Problem requirements: Copy the entries word for word. Keep the pictures out.

Stored data:
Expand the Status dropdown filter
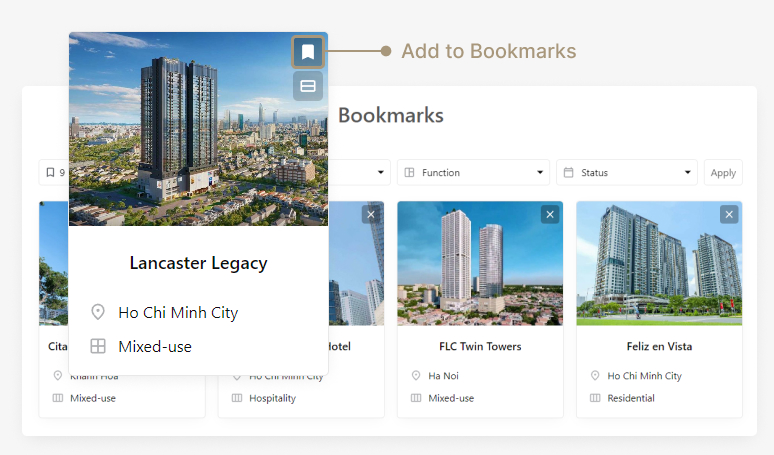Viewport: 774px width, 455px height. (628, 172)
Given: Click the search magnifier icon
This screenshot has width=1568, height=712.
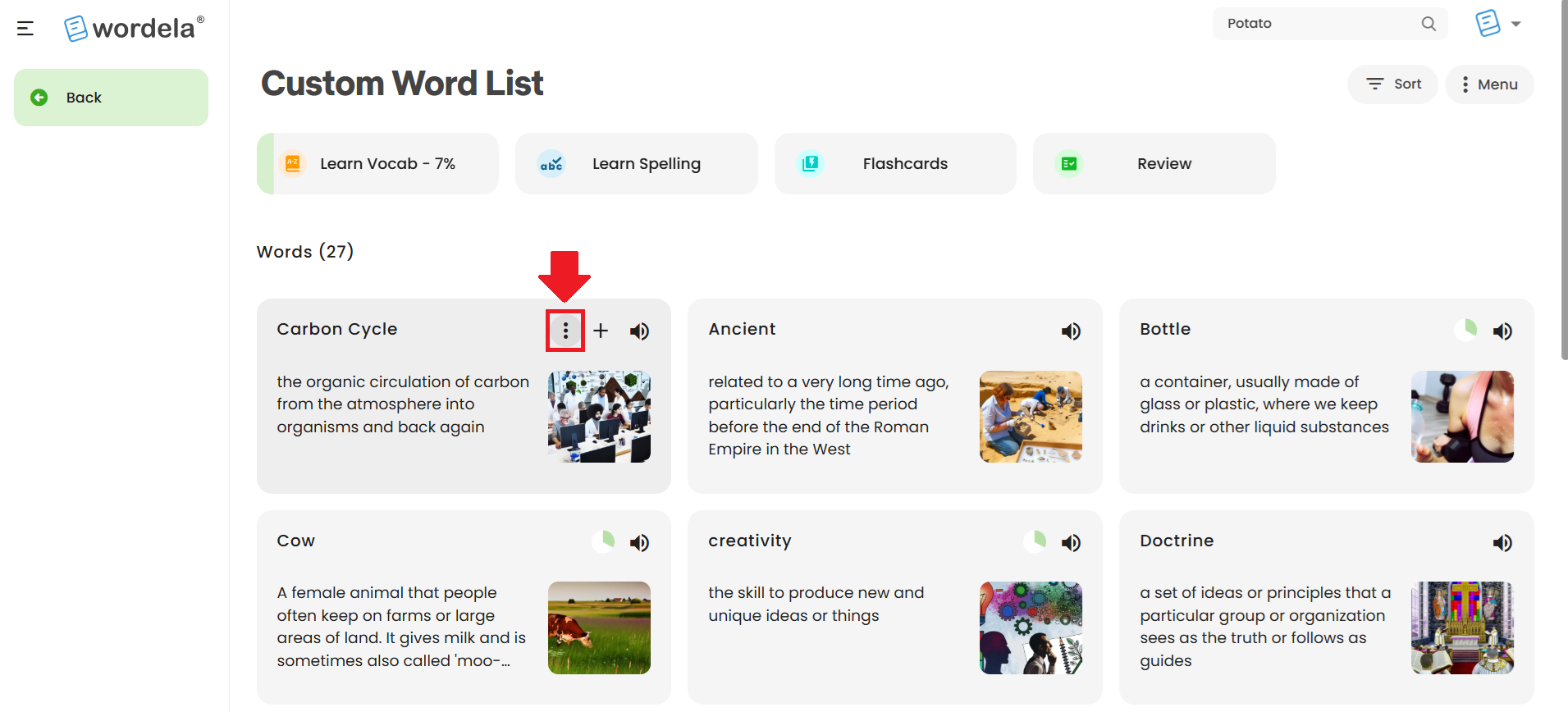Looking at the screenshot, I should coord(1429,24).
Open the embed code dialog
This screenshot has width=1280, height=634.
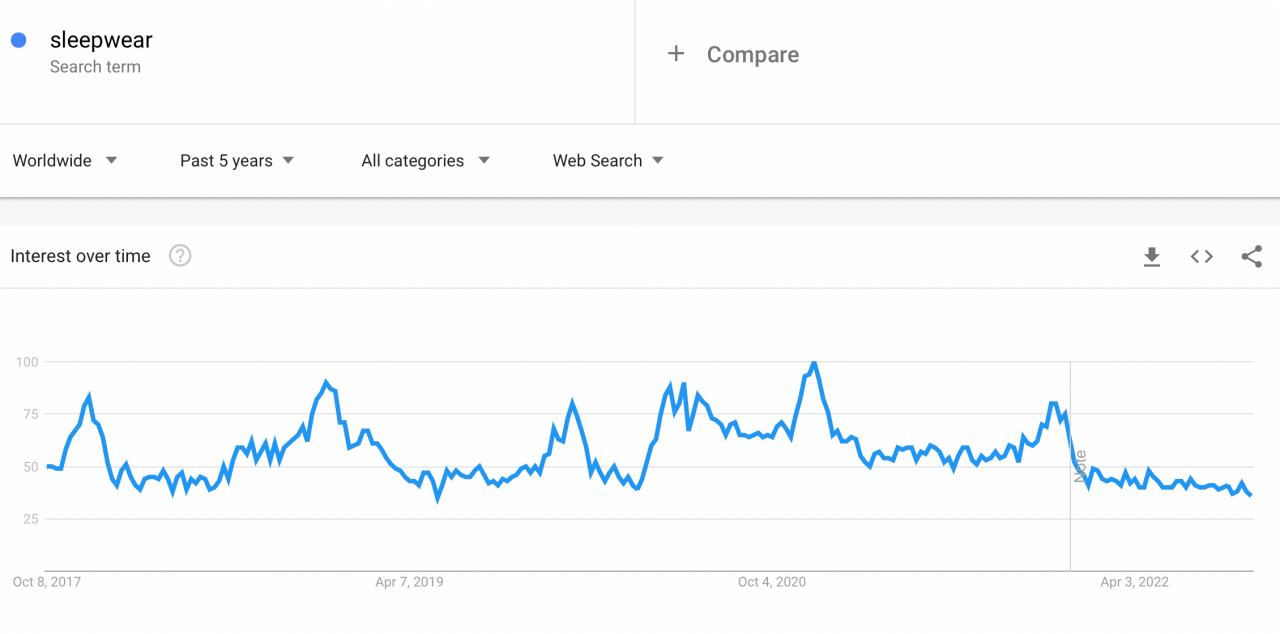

Task output:
Expand the Status dropdown filter
Viewport: 774px width, 455px height. (628, 172)
Given: Click the search magnifier icon
This screenshot has width=1568, height=712.
Looking at the screenshot, I should coord(1429,24).
Open the embed code dialog
This screenshot has width=1280, height=634.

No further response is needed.